> _Your goal_
Pick up the text on frequency selective surfaces with Matryoshka geometry and keep writing it from its final sentence.

> _Text segment_
In [23], a 1.6 mm thick FR4 substrate with ε_r = 4.4 and tanδ = 0.02 was used. The simulation results shown in Figure 33 correspond to an FSS with 5 × 5 unit-cells with size Wx = Wy = 40.0 mm, w = 1.5 mm, and g = 1.0 mm. Moreover, L_x1 = L_y1 = 24.0 mm, L_x2 = L_y2 = 19.0 mm, L_x3 = L_y3 = 14.0 mm, d_x1 = d_y1 = 15.0 mm, d_x2 = _dy2 = 8.5 mm, d_x3 = d_y3 = 6.0 mm, and L_dip = 39.0 mm. Three resonances can be observed (f_r1 = 1.81 GHz, f_r2 = 2.43 GHz, and f_r3 = 3.19 GHz). They corresponded to the superposition of the first and second resonances of the Matryoshka geometry (f_r1 = 1.82 GHz and f_r2 = 3.18 GHz) with the first resonance of the cross-dipoles (f_r1 = 2.46 GHz). The three resonances can be controlled separately, which is a very interesting feature that adds flexibility in the design for different potential applications. For instance, it is possible to design the dipole so that its first resonance frequency is close to one of the resonance frequencies of the Matryoshka geometry (first or second). By doing this, an increase in the bandwidth of the combined resonances can be obtained. Numerical simulation results are compared with experimental results, obtained for different angles of incidence, in Figure 34.

Figure 33.

|S21| response of an FSS for the Matryoshka geometry, the cross-dipoles, and the combination of the two.

Figure 34.

Comparison of the |S21| simulation and experimental results for the FSS combination of the Matryoshka geometry with the cross-dipoles.

The simulation results for the four different incident angles were very similar and, therefore, for the sake of clarity, only one curve is represented. There was a general good agreement between the simulation and experimental results, which validates the design procedure. Moreover, the angular stability was confirmed. The discrepancies observed may have been caused by the finite size of the window used in the measurement setup (Figure 32b).

3.5. Complimentary FSSs

The Matryoshka geometry, described in the previous section, is also used in its complementary form [24,39]. The FSS unit-cell is obtained as described in Figure 35.

Figure 35.

Complementary form of FSS Matryoshka geometry unit-cell. (a) Metal patch. (b) Metal Matryoshka geometry. (c) Complementary Matryoshka geometry.

> _Information shown_
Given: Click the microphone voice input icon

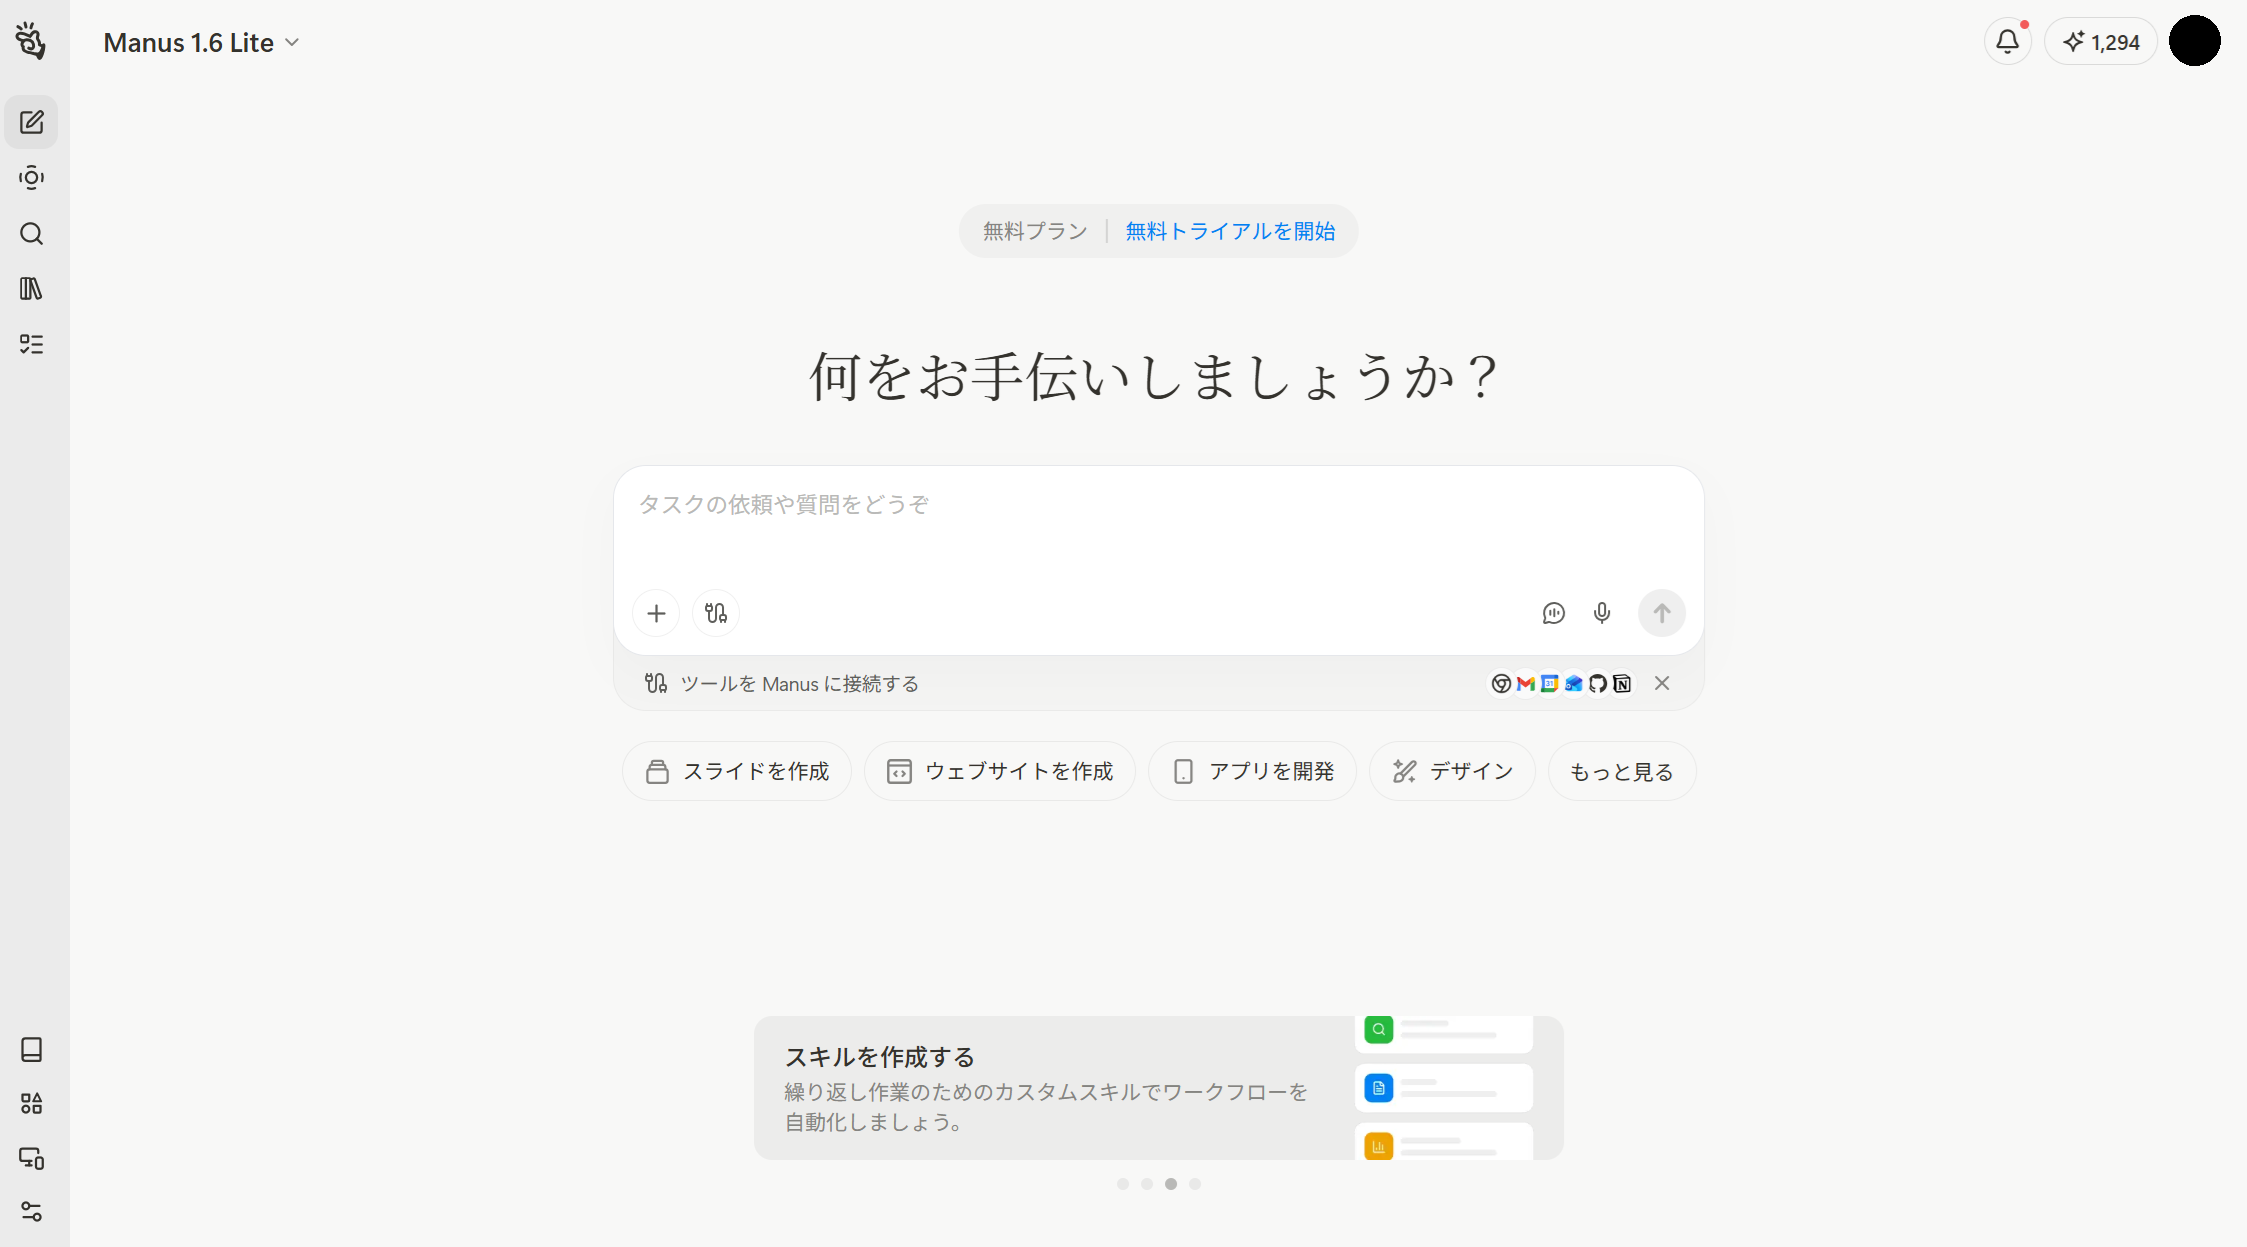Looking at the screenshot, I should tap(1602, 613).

* * *

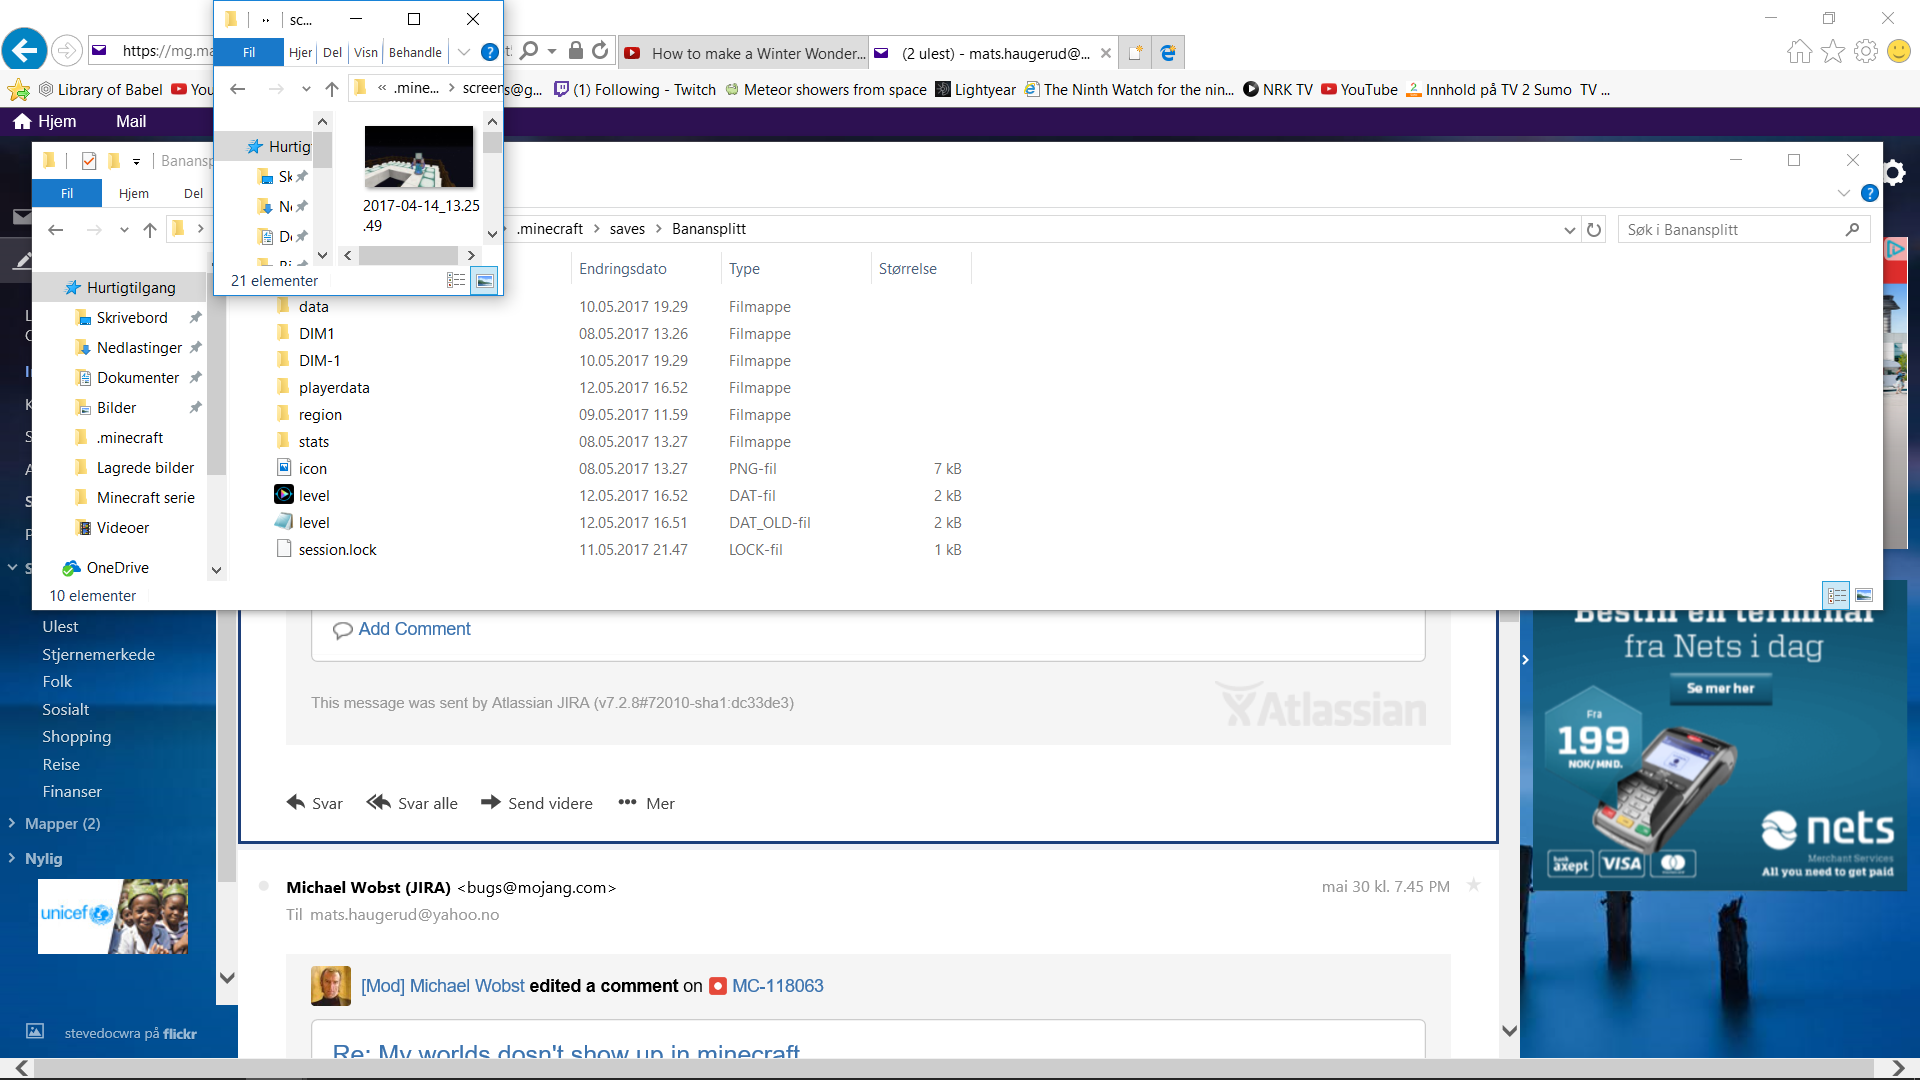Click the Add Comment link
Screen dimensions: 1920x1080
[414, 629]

> _Answer to this exercise_
It was shown, in the previous section, that the Matryoshka geometry with metal strips had a stopband response associated with its resonances. The complimentary Matryoshka geometry had a passband behavior. Two prototypes of these complimentary Matryoshka configurations with 9 × 9 unit-cells, each cell with 22.4 × 22.4 mm², were designed, fabricated, and tested [24,39]. A 1.6 mm thick FR4 substrate with ε_r = 4.4 and tanδ = 0.02 and w = g = 1.0 mm was used. The simulation results shown in Figure 36 correspond to FSS1 (L_x1 = L_y1 = 20.4 mm, L_x2 = L_y2 = 16.4 mm, L_x3 = L_y3 = 12.4 mm, d_x1 = d_y1 = 11.4 mm, d_x2 = d_y2 = 7.4 mm, d_x3 = d_y3 = 5.5 mm) and FSS2 (L_x1 = L_y1 = 15.4 mm, L_x2 = L_y2 = 11.4 mm, L_x3 = L_y3 = 7.4 mm, d_x1 = d_y1 = 9.0 mm, d_x2 = d_y2 = 5.0 mm, d_x3 = d_y3 = 3.0 mm). These dimensions were calculated using the design formulas proposed in [24] to provide passbands centered at 1.5 GHz and 3.5 GHz for FSS1 and 2.5 GHz and 5.1 GHz for FSS2, as well as a stopband centered at 2.45 GHz for FSS1 and 3.5 GHz for FSS2. Photos of these complimentary FSS prototype are shown in Figure 37.

Figure 36.

|S21| simulation results of the complimentary Matryoshka configurations FSS1 and FSS2.

Figure 37.

Photos of the prototypes of the complimentary Matryoshka configurations FSS1 and FSS2. (a) FSS1. (b) FSS2.

The results shown in Figure 36 demonstrate that it is possible to adjust the range of the stopbands and passbands according to the specifications.

As shown in the previous section, this Matryoshka configuration has very good angular stability. From the results presented in Figure 38 and Figure 39, it can also be concluded that the complimentary Matryoshka configuration presents the same good angular stability.

Figure 38.

Comparison of the |S21| simulation and experimental results for the FSS1.

Figure 39.

Comparison of the |S21| simulation and experimental results for the FSS2.

The simulation results for the four different incident angles were very similar and, therefore, for the sake of clarity, only one curve is represented. Taking into account that the experimental results were obtained in a simple non-anechoic room, there was a good agreement between the numerical simulation and experimental results. The resonance and antiresonance frequencies were confirmed experimentally with relative error differences below 4.5% [24].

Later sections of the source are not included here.